Rate limits are applied and designed to safeguard the performance and stability of customer facing production services.
The rate limits cover indexing (such as records, synonyms, and rules), operations (setSettings, moveIndex), neural-specific actions, and delete by query. NeuralSearch also processes and stores additional neural embeddings and model data, where NeuralSearch is used the system enforces stricter protective thresholds to ensure consistent performance.
Where rate limits apply
Rate limits are enforced in four key areas:
- Records, Synonyms, Rules, and Recommend Rules
- Index-Level Operations (e.g., setSettings, moveIndex, …)
- Neural Index Requests
- Delete By Query
When exceeded, requests fail with a HTTP stats code 429 <too many requests>. The error message will include the following information maximum <Rate> API requests per <XXX> per application.

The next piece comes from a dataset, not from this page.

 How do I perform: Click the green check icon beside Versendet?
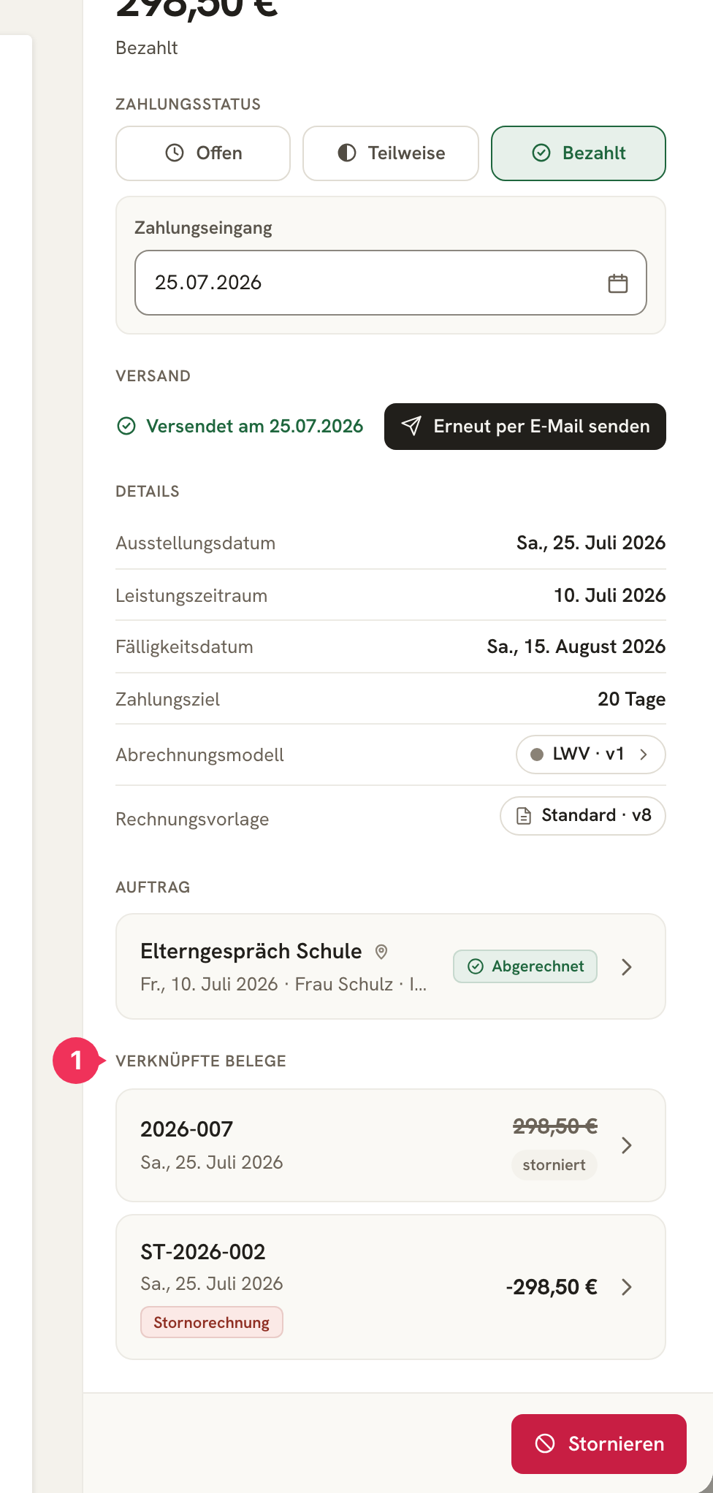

Expected behavior: success vs. failure
Successful requests will return a taskID within the response body. This can also be used to wait for task completion if required.
Unsuccessful requests will throw an error for rate limited requests the http status code will be 429.
Implementation note: treat any 429 errors as a signal to slow down the number of requests being sent. The message will include the maximum request count and time window; use this information to guide any delay and retry logic when implementing operational requests.
Best practices to avoid rate limits
Batch creating and updating records
Prefer batching over sending single-object updates.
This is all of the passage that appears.